• DOCUMENT TEXT:

----------

Of those, I'd say paper quality matters. For example, if the paper is so thin and brittle that it's hard to read the text or turn the pages without damaging the book beyond legibility, that's a problem.
Now, the worst I've ever encountered are books with pages out of order.
Well the book is separate from the medium, and even just in paper/softcover there are possibly multiple editions available, some with better printing than others. Indian editions are typically cheaper and printed on inferior paper. Regardless I think the common understanding is that the content of the book should be reviewed, not its incidental presentation.
If you're just doing reviews independent of medium, review just the content. The fact that you were reading a poorly stapled together print out from Jimmy down the hall is immaterial.
If it's more like Amazon, where I'm reviewing this particular item I bought, people should know that the item being sold is of substandard quality and they should get the item elsewhere.
I have several editions of Dune by Frank Herbert. The content is identical in all cases (with the sometimes exception of various forwards); the books differ significantly in presentation. How, as someone who has already consumed the content, am I to know if a particular edition is well made or interesting enough for me to add to my collection?
Maybe you think that is too niche; but Amazon has Amazon-specific versions of some books and also does print-on-demand. Without people reviewing the quality of these things, how am I to know the quality? This also extends to Blu-Ray collections and other things which contain content. Even a Kindle book isn't just the content; how well the book has been formatted matters.
To the extent there is a norm, the norm is that anything related to the thing you are purchasing is fair game; things related to the seller or shipper are not. (Understanding that sometimes Amazon is more than a seller.) If you want reviews specifically of the content, you should go to sites that are specifically for reviewing content.
To the extent there is a problem, the problem is that the star-rating is global for the entire review. I can't give a book 5 stars for content and 2 for book quality. And no matter how good the content, if you're charging me $20+ for a book with pages falling out, you're not getting five stars from me.
I disagree, due to the fact that Amazon is a store that sells books printed on paper. You're reviewing the product as a whole. If you were talking about Goodreads, you'd be 100% right.
I mean the paper _is_ part of the product you are buying, and value for money is definitely in scope for a Amazon review. If you want a purely literary review go to Goodreads!
Amazon's packaging and the delivery boy is pretty funny though.
> Amazon's packaging and the delivery boy is pretty funny though.
Googling 'site:amazon.in "delivery boy"':
- There is no problem with the product,but the delivery boy charged extra 12 Rs,and said it will be adjusted in the next order.

----------

• STATED EXERCISE A: In the discussion of book reviews, which site is recommended for someone who wants a purely literary review?

----------

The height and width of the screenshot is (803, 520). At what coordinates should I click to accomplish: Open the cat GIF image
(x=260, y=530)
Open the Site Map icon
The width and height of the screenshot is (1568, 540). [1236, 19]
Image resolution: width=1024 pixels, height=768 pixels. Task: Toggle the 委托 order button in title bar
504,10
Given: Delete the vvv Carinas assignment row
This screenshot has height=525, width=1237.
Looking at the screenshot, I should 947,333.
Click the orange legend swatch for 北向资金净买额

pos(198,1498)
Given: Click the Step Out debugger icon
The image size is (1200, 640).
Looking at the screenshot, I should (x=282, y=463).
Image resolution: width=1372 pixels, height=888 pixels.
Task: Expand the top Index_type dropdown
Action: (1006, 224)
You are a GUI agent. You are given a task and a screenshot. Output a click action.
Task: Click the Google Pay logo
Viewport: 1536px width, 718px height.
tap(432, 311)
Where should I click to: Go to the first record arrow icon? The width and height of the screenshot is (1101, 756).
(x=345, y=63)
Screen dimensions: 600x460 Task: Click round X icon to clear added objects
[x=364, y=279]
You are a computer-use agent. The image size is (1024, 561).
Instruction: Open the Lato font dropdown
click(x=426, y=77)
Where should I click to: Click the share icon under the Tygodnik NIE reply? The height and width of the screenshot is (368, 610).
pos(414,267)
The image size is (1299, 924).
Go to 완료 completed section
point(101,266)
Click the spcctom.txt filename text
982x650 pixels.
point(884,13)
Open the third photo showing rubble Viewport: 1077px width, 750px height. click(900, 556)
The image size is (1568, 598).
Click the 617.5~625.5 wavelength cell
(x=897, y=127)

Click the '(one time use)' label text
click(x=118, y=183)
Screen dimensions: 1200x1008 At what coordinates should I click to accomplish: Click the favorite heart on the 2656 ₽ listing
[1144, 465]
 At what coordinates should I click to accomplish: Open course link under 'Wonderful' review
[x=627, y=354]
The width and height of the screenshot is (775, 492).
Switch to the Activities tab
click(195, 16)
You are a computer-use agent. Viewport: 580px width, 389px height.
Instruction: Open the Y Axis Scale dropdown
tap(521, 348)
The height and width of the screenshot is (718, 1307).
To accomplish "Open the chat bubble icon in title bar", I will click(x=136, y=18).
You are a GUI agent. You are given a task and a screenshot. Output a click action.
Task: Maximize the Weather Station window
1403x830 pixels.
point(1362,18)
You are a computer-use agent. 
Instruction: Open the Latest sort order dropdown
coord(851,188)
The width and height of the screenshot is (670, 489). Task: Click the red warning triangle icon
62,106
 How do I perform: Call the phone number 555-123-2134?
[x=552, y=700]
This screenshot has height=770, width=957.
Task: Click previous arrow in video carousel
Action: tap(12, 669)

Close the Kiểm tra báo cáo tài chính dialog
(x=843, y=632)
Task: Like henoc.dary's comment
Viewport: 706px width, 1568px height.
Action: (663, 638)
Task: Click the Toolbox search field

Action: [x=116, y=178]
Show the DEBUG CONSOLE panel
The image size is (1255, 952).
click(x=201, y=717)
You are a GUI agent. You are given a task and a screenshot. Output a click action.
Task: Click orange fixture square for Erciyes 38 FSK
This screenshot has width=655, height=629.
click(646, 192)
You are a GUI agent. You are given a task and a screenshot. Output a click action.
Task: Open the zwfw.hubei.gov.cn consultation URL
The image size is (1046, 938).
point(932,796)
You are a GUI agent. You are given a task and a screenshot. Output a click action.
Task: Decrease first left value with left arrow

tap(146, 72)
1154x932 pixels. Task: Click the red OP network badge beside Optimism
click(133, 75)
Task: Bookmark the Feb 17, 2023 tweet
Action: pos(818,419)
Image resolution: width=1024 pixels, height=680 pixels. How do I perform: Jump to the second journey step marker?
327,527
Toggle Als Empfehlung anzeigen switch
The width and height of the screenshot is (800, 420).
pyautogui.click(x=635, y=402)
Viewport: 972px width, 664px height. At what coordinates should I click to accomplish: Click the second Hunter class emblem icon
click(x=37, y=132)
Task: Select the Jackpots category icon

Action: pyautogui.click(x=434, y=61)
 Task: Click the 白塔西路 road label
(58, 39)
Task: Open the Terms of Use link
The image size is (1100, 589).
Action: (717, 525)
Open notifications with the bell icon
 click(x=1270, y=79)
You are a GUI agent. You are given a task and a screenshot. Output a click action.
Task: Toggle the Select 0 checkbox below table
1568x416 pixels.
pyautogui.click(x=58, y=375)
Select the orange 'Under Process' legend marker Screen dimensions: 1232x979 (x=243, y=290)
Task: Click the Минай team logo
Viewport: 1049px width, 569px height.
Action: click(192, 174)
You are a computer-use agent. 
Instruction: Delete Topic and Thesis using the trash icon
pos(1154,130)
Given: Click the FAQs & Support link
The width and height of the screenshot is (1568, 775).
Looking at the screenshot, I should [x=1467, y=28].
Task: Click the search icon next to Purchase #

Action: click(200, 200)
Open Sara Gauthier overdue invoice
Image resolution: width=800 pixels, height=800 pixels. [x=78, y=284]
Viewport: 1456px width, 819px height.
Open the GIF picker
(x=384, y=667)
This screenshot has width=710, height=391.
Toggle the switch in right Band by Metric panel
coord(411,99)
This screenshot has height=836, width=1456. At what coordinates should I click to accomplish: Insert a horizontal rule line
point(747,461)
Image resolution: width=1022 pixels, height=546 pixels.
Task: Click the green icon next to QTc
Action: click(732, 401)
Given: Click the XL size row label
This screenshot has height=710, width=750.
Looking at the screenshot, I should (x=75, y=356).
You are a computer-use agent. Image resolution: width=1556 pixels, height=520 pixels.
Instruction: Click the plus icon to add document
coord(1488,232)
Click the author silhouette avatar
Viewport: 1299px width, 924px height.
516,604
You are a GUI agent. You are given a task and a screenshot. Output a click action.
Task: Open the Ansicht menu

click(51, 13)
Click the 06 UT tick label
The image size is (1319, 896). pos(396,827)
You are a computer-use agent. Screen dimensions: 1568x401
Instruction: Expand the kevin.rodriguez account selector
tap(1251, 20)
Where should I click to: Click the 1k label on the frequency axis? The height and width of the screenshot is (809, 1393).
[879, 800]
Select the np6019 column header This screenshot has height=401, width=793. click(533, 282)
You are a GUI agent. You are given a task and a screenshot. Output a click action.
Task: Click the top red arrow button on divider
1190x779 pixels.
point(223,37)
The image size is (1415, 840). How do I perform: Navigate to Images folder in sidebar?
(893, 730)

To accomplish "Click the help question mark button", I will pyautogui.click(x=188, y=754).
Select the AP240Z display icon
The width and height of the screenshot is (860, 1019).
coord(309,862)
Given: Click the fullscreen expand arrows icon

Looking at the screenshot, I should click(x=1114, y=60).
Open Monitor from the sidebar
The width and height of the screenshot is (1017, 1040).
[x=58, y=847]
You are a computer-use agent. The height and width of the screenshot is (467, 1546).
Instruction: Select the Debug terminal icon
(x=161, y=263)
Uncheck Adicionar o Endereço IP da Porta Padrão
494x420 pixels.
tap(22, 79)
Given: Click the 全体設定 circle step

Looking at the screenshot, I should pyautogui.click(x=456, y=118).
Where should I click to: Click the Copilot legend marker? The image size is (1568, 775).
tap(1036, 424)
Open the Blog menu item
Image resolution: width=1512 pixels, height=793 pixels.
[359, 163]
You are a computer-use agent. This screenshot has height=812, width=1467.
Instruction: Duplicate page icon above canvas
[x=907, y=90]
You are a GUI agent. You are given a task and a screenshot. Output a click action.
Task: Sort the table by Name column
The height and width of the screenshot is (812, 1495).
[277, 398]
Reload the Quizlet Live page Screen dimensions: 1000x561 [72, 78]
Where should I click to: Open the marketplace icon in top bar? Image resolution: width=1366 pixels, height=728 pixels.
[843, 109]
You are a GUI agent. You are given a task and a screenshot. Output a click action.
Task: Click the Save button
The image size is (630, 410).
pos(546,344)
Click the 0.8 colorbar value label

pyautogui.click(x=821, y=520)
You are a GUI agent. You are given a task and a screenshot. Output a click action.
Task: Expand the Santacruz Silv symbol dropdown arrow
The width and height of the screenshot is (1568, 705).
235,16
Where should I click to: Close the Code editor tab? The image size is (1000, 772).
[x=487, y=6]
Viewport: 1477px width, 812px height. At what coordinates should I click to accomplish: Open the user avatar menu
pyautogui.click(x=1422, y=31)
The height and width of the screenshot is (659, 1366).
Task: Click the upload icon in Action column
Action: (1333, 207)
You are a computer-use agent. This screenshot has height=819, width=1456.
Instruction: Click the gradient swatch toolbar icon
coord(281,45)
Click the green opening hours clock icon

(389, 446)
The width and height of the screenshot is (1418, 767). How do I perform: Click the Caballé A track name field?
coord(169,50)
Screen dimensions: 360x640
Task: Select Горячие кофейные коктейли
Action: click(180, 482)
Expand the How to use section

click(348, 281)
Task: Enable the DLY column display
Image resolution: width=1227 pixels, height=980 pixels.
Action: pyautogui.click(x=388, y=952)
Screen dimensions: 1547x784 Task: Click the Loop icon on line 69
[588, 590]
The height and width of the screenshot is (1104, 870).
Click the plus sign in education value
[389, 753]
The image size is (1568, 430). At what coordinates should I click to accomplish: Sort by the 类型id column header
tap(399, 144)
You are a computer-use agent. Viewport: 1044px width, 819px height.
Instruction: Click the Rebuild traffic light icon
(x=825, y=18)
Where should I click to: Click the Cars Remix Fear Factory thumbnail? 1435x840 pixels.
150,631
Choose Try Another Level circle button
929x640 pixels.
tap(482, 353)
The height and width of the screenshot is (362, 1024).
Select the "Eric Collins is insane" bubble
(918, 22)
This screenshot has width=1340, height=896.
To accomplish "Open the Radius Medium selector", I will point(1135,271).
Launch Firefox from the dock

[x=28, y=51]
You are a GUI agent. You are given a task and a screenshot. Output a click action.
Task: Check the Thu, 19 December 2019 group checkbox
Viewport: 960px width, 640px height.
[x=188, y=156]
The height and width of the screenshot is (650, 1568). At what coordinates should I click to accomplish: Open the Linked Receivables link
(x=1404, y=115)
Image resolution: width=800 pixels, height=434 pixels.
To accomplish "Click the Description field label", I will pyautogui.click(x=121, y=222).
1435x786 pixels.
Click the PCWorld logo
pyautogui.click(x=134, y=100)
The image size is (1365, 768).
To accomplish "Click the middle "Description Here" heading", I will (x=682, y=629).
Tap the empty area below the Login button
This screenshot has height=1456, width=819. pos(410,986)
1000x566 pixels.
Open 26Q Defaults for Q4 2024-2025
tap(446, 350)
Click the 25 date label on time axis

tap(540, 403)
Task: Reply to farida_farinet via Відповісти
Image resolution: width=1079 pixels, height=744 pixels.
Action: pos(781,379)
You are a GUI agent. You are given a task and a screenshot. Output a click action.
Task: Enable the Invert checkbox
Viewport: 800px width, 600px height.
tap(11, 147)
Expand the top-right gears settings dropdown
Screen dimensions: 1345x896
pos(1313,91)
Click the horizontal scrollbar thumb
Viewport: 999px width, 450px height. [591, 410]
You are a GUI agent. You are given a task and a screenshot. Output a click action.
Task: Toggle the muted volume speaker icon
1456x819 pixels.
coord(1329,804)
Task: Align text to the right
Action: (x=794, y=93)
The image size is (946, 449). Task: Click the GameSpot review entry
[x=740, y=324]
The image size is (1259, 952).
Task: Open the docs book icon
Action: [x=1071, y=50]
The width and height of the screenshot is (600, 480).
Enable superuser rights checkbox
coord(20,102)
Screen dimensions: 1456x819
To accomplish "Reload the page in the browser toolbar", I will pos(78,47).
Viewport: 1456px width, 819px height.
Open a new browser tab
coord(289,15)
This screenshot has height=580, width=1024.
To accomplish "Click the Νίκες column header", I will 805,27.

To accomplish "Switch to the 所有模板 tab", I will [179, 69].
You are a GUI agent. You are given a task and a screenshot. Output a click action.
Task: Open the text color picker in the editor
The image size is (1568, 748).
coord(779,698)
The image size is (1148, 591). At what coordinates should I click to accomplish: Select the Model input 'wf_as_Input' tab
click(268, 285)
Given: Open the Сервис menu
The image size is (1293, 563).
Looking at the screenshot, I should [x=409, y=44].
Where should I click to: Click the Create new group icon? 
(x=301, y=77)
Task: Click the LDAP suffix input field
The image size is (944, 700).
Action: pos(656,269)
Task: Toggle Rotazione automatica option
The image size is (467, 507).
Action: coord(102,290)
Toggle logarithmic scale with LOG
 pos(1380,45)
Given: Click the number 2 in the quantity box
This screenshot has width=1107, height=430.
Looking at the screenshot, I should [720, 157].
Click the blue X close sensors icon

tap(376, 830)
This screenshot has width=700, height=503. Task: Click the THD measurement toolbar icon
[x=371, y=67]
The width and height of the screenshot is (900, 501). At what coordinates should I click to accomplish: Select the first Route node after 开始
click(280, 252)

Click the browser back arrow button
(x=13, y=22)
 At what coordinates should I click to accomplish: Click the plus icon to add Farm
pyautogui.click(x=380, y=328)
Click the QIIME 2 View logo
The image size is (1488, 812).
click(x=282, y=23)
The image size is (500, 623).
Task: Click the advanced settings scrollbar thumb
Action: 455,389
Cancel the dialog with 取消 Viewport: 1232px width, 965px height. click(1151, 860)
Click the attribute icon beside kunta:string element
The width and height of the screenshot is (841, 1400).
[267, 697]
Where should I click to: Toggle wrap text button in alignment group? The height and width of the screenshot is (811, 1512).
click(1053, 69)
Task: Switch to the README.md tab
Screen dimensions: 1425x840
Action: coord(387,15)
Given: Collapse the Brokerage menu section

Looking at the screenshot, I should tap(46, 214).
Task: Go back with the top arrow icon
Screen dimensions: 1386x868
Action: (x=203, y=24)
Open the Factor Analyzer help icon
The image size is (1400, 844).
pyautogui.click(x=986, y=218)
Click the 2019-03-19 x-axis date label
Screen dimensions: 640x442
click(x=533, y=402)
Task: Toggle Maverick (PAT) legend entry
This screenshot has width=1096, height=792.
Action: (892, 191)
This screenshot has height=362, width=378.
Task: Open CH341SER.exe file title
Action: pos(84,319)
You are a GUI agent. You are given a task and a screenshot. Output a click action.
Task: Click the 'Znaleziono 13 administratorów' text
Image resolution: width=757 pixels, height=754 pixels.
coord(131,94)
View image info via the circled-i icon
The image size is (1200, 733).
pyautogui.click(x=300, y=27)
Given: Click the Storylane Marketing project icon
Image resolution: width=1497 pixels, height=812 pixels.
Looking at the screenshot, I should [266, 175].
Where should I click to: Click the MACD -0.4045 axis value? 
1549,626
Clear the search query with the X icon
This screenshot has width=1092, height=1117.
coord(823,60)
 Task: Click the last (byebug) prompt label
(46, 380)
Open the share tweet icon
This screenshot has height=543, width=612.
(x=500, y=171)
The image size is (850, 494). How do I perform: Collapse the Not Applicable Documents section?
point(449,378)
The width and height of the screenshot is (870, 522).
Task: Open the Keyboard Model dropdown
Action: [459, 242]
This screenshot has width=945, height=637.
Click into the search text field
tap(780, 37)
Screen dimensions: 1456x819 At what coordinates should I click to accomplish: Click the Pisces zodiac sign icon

----------

• STATED EXERCISE B: Revise the entries from the line with "Task: Switch to the README.md tab" up to and including the line with "Action: (x=203, y=24)", putting "Screen size" wherever "Screen dimensions" appears and leaving everything else unchanged. Return only those lines.

• CORRECT OUTPUT A: Goodreads

• CORRECT OUTPUT B:
Task: Switch to the README.md tab
Screen size: 1425x840
Action: coord(387,15)
Given: Collapse the Brokerage menu section

Looking at the screenshot, I should tap(46, 214).
Task: Go back with the top arrow icon
Screen size: 1386x868
Action: (x=203, y=24)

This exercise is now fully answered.